Permito-me oferecer outro exemplo histórico. A liberdade, em qualquer sentido,

era uma necessidade e uma reivindicação da burguesia ascendente, formulada como exigência jurídica fundada no Direito Natural. Por isso a burguesia não podia exigi-la exclusivamente para si, precisava fazê-lo de forma geral, ou seja, para todos. Mas esta liberdade como direito, exigida e conquistada sob forma geral, trouxe também em seu seio a liberdade de associação para a ativa classe dos trabalhadores, transformando-se em instrumento de luta exatamente contra a classe cujo interesse pela liberdade se transformara em direito. Em virtude da forma jurídica que normalmente passam a adotar as reivindicações políticas, os poderosos, em geral, só podem impor encargos sobre seus dominados quando os assumem também; da mesma forma, só podem reivindicar vantagens quando estão dispostos a assegurá-las também a seus subordinados. Na verdade, essa generalização pode continuar sendo mera aparência, pois (nas palavras irônicas de Anatole France), a lei, em sua majestosa igualdade, proíbe ricos e pobres de mendigar nas ruas, dormir embaixo de pontes e roubar pão – mas pode também adquirir significado muito real, como na hipótese da liberdade de associação. Por isso o Direito de Classe, pelo fato de ser Direito, ou seja, por ter assumido a forma da generalidade e da igualdade, pode constituir-se em algo valioso, ao menos em certa medida, também para os oprimidos, as minorias, os fracos e os excluídos.

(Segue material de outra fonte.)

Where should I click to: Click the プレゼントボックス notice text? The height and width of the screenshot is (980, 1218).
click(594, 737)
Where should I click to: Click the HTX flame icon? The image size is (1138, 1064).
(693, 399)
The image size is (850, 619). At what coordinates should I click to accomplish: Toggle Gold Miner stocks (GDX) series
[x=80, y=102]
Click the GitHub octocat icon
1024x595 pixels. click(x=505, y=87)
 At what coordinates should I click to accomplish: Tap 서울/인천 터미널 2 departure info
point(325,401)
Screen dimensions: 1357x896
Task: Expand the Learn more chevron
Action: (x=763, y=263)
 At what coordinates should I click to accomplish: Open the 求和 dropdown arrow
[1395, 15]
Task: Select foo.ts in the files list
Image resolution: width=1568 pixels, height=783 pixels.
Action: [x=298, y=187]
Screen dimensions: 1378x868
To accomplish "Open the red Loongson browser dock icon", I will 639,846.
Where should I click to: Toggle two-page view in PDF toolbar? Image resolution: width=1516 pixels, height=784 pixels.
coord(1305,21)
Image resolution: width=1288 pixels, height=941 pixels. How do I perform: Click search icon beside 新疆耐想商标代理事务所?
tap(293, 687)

Em suma: a justiça distingue-se claramente de bem comum e, como fim do

Direito, encontra-se até em certo relacionamento conflituoso com ele. Pressupõe a situação de conflito, ao contrário da idéia de bem comum que não lhe dá atenção ou até a nega. A justiça coloca na balança bem comum e interesses jurídicos individuais, enquanto, ao contrário, a idéia de bem comum mantém seu caráter individualista-liberal. Caracteriza-se ela pelas marcas da igualdade e da generalidade, que não desempenham nenhum papel em relação ao bem comum. Finalmente, a idéia de justiça imprime seu caráter no conceito de Direito, ao reconhecê-lo como forma de solução de conflitos através de normas gerais. Exclusivamente a partir da idéia de bem comum, não pode ser deduzido o conceito de Direito. Não há dúvida de que a justiça é essencial ao bem comum – como fundamentum regnorum. Sua essência não decorre, todavia, desta utilidade para o bem comum; ao contrário, ela é útil a ele por sua própria legitimidade – exatamente como a ciência e a arte, que somente o servem quando, sem nenhuma

45 Radbruch – Rechtsphilosophie (Filosofia do Direito), 3ª ed., 1932, p. 29 e sgs.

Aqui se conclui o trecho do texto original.